00:00 23 Giugno 2004

I gas serra erano presenti anche nel passato?

La concentrazione di anidride carbonica è variata di molto nella storia evolutiva del Pianeta. In passato si compensava con un sole più debole ma se i livelli crescessero a dismisura oggi, cosa accadrebbe?

I gas serra erano presenti anche nel passato?

La Terra si è formata circa 5 miliardi di anni fa ed ha subito profondi stravolgimenti e mutazioni che l’hanno portata ad essere l’habitat ideale per tutte le specie attualmente viventi, uomo compreso.

L’atmosfera da cui respiriamo l’aria indispensabile alla vita e di cui osserviamo lo spostamento delle correnti non è stata sempre così come la conosciamo.

All’università della Pensilvania, analizzando dei microrganismi fossili sono state fatte delle misurazioni sui livelli di anidride carbonica presenti circa 1,5 miliardi di anni fa e si è concluso che erano da 1000 a 10000 volte più alti di quelli attuali.
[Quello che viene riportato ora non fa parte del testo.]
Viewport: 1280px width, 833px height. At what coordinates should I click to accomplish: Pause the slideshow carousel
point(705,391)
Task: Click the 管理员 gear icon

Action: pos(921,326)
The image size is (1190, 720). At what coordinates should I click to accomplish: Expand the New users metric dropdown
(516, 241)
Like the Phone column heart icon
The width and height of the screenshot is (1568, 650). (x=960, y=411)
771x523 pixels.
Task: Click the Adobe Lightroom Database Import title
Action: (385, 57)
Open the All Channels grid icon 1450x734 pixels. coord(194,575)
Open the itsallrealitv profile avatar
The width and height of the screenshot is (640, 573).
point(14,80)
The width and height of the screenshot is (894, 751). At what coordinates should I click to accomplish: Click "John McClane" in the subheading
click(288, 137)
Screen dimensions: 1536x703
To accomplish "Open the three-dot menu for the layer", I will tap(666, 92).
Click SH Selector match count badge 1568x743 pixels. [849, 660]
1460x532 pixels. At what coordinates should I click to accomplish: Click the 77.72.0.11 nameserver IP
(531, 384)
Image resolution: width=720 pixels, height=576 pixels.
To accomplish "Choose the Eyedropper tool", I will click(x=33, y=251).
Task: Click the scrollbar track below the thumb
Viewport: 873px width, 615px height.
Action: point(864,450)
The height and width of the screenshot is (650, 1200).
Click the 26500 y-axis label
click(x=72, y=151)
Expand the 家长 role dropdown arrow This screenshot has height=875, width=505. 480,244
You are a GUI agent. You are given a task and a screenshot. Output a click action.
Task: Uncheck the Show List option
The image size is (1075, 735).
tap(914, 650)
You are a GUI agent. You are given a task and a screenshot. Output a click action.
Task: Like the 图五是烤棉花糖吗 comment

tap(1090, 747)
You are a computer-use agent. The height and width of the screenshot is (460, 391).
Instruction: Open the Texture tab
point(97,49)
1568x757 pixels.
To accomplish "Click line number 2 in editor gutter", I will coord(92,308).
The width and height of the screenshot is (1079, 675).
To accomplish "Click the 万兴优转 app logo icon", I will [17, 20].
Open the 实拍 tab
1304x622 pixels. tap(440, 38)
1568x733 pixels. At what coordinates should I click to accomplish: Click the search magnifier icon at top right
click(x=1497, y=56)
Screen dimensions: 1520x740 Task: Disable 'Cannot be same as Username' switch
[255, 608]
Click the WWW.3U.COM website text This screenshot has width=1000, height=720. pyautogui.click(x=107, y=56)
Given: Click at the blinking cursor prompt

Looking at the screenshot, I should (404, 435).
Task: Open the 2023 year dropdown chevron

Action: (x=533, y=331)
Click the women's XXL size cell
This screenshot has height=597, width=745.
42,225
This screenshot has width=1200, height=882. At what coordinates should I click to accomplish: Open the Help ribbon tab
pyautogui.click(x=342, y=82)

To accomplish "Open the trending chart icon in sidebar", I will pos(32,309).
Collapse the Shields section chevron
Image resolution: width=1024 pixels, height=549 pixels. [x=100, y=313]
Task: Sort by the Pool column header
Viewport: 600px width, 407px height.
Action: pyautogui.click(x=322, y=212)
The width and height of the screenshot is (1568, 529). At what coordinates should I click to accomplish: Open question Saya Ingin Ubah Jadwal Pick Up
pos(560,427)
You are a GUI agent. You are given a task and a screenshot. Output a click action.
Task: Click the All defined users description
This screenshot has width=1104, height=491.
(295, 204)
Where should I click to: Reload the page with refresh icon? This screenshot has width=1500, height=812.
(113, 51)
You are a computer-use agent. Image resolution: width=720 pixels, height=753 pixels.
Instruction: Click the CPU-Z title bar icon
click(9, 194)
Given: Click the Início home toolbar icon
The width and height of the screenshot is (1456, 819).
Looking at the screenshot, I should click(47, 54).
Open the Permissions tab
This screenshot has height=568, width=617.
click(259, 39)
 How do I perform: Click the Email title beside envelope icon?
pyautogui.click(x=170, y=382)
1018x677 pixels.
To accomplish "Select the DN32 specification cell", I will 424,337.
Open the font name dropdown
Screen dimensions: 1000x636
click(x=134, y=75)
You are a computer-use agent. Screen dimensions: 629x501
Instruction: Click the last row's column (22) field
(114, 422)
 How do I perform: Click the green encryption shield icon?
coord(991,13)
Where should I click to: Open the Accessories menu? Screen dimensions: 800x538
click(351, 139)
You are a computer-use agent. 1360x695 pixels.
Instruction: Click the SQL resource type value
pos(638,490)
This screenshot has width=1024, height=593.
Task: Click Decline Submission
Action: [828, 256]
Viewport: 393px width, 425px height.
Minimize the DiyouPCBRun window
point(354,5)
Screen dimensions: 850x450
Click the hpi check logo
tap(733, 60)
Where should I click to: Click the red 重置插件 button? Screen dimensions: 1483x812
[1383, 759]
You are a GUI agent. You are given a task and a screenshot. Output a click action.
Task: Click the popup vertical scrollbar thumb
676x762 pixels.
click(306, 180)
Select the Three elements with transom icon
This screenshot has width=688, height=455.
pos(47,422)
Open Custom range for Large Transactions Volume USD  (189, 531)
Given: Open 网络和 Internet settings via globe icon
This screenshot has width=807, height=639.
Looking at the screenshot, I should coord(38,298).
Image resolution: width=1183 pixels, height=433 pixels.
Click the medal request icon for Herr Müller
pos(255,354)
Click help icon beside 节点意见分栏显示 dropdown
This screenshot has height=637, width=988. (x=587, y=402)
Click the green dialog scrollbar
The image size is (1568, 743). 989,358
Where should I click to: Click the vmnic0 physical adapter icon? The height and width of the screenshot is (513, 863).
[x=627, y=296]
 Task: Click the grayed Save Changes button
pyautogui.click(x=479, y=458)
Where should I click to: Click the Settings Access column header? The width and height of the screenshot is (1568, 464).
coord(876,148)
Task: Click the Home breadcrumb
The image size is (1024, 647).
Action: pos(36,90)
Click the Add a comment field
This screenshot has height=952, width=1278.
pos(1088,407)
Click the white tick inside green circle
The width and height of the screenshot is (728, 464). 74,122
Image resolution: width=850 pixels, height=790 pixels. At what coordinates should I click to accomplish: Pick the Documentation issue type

In compenso il sole, molto più giovane, era più freddo ed emanava meno luce e calore.

Altri scienziati del Maryland si sono concentrati sul periodo proterozoico che va da 2,5 miliardi a 500 milioni di anni or sono e coincide con la comparsa di molti organismi viventi pluricellulari e con una discreta quantità di ossigeno nell’aria.

Tra questi microscopici esserini, la Dictyosphera delicata era una pianta grande come la punta di uno spillo che viveva nell’oceano e produceva del prezioso ossigeno. Studiandone il fossile attraverso gli isotopi di carbonio C12 e C13 si è addirittura scoperto che questa piantina poteva diventare “dormiente” durante i periodi più sfavorevoli.

Oggi, i fotosintetizzatori eucarioti usano dei meccanismi simili per trarre nutrimento dalla CO2 ed è questo il motivo che ha indirizzato i ricercatori sulla via giusta per risalire alla composizione atmosferica passata.

Attualmente, la concentrazione di anidride carbonica è 350 parti per milione (o 0,035% se preferite) 80 in più dall’inizio dell’età industriale che hanno prodotto un aumento delle temperature medie di 0,5-1°. Se le concentrazioni cresceranno di altre 1000 – 10000 volte rischieremmo, come avvenne in passato, un aumento medio dai 14 ai 25° con la scomparsa di gran parte delle specie viventi che oggi conosciamo.

Tutti i risultati di queste ricerche sono stati pubblicati sulla rivista scientifica “Nature”.